Interview of Albert Georgel talk4’s CEO and CTO, developer of COBOT al4
Albert, you’re a specialist in neuronal networks, you have a PhD about the classification unsupervised of scientific publications, what are the technical particularities of the problem to which Cobot al4 answer ?
To sequence in a few minutes answers in natural language to open questions during a conversation is an action which cause two main problems :
- First, the training which we can anticipate for a Machine Learching program is limiter to the knowledge of the language (language and special vocabulary related to a job, for example), which is already a complex subject.
However, this training is not sufficient enough to have the expected standard of performance to sequence verbatim conceived in a specific context. We have to add to this preliminary training another one : how the supervisor read the verbatim in the particular context in the talk. This training can only be done during the data processing, which is called ‘dynamic’ Machin Learning.
We add a difficulty because the sequel of collected verbatim is not a random process, the first answers reveal a common thinking, the following are more personal and specific.
- Then, during live talk, to give access to the results in a few minutes ask an extra speed requirement.
Those two combined contraints embody a particular challenge optimizing the verbatim representation model, as well as a performance requirement on the processing chain that will calculate the mathematical distances between these data and thus the confidence index allowing to sequence or not in a same semantical group.
The subject of the semantic analysis in natural language seems to have a renewed interest recently and an acceleration in the quality of the obtained results, why?
The semantic analysis in natural language is, indeed, a old domain of algorithmic research. This is a subject that today benefits from the acceleration of research and developments on artificial intelligence, but the publication of scientific articles in recent years, new advances in the vector modeling of words have opened new prospects.
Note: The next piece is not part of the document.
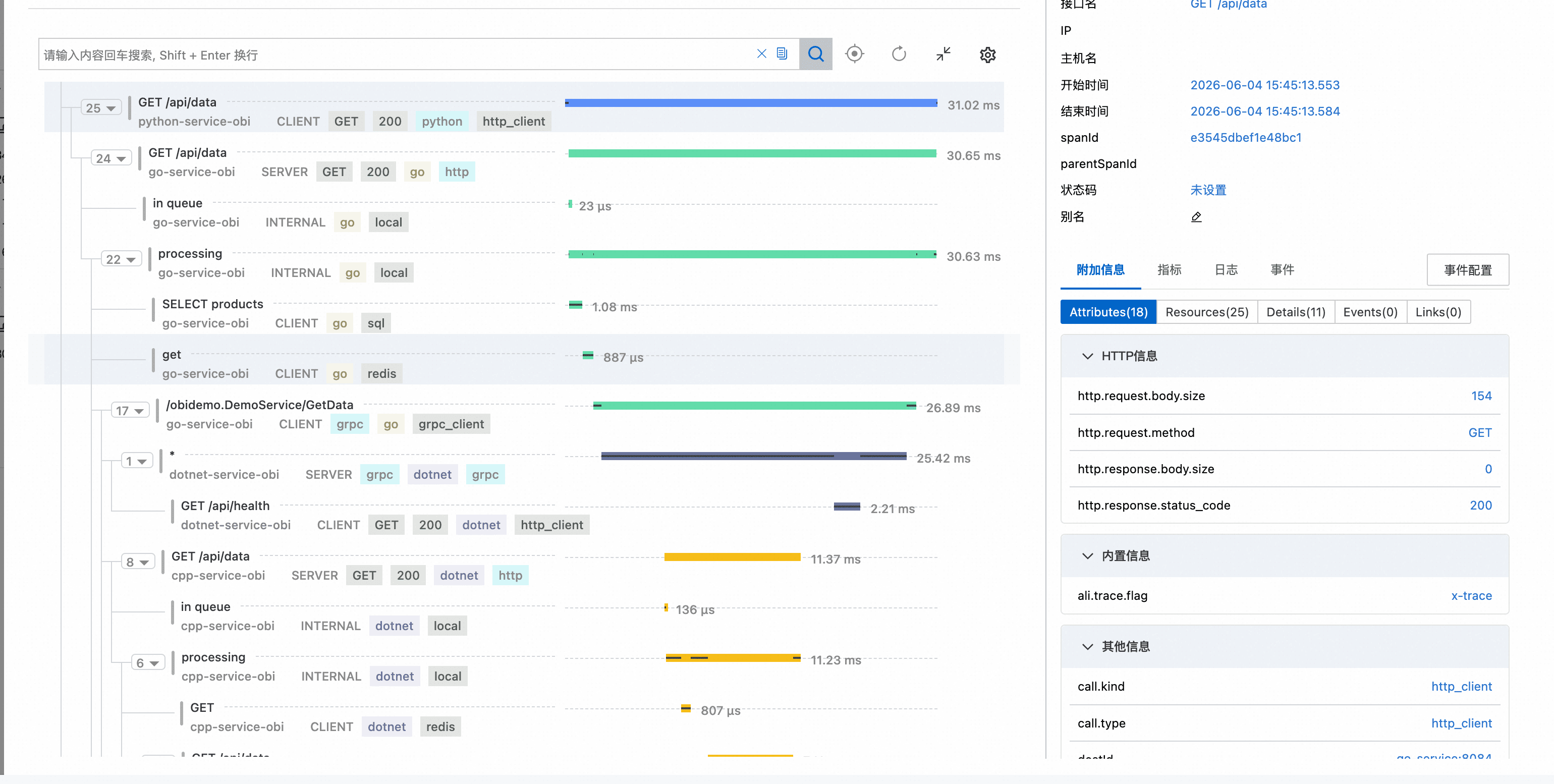Image resolution: width=1554 pixels, height=784 pixels.
Task: Open the gear settings icon
Action: pos(987,55)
The dynamism of open innovation and the structuring provided by repositories such as Github also make it possible to share faster each other’s progress and to have tools already developed.
The research and development work of talk4 makes extensive use of publications and developments available in open innovation. So what is difficult and how can talk4 make the difference?
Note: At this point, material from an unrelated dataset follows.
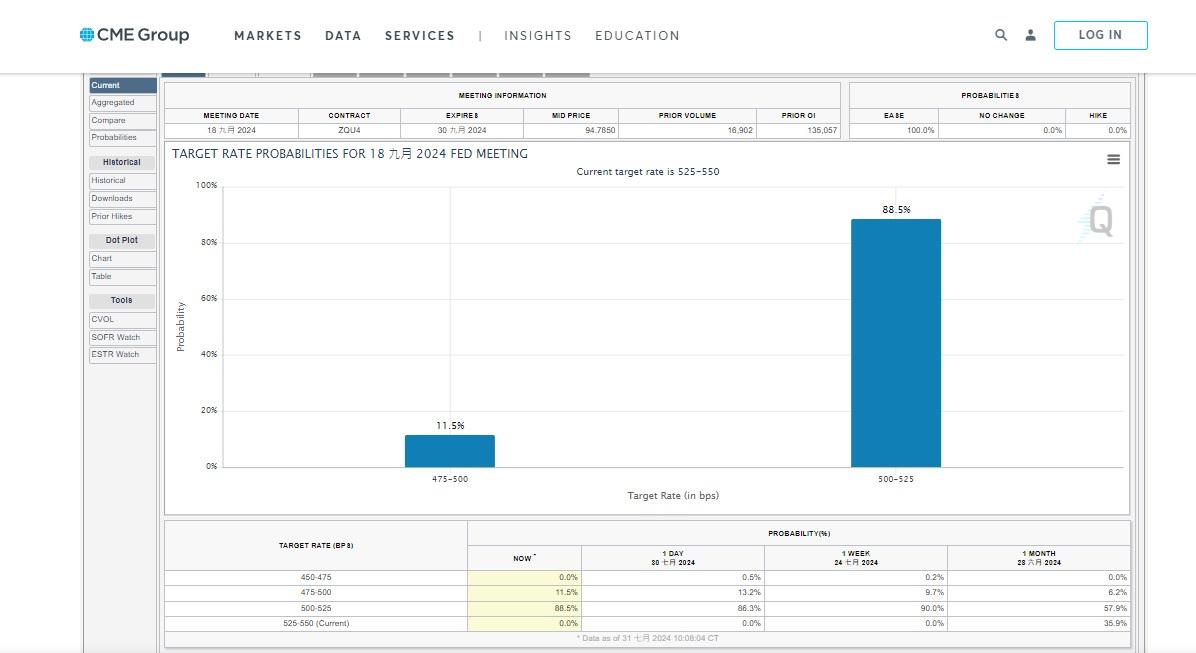Open the Dot Plot Chart
The image size is (1196, 653).
point(122,258)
First of all, we must be able to identify in the current abundance of available publications, those that can contribute to your own problem.
Then, going from a proven theory or a tested prototype, to a real production chain capable of being stable in its results and its performances, in a real environment, is a huge challenge.This supposes to optimize at the same time each one of the stages of the algorithmic chain and their assembly, from a mathematical point of view, but also computer science. This is, today, the main purpose of the R&D team such as talk 4’s one .
Semantic analysis of natural language is a technical field that requires expertise in linguistics, mathematics and computer development.How do you create competent teams in this field of artificial intelligence ?
Indeed, in a research and development team in NLP, language skills are needed which will be critical for the data preprocessing phases where we will focus on creating a simplified representation of words and sentences.
Next, mathematical skills are needed for the vector and statistical computing phases.
Finally, we must be able to translate all this into a powerful code, which is all the more critical for talk4 because the COBOT must restore a ranking in minutes.
The only solution is to create a multidisciplinary team, curious to learn outside of its strict field of expertise, and to constrain a lot of rigor in the process of development and evaluation of the results obtained.
Today everyone is talking about artificial intelligence, many say to do, what is your point of view on this situation?
As we said earlier, today there are many researches and algorithms already developed that are available on the internet and the tools that go with them. Some may believe that it is enough to use them to produce an application with artificial intelligence.
But to switch to a stable code under intensive operating conditions, and ‘scalable’ in terms of volumes and performance, we must master the logic of these prototypes to be able to optimize the application. Very few have the knowledge and experience to do it.
There are also all those who say they make artificial intelligence while they are content with a rules-based algorithm.
Non-specialists have a hard time differentiating between all of this.
Therefore, the generalizations and the put in production are very often deceptive.
The risk is that it generates a lot of mistrust and that serious teams like that of talk4 have difficulty to be heard.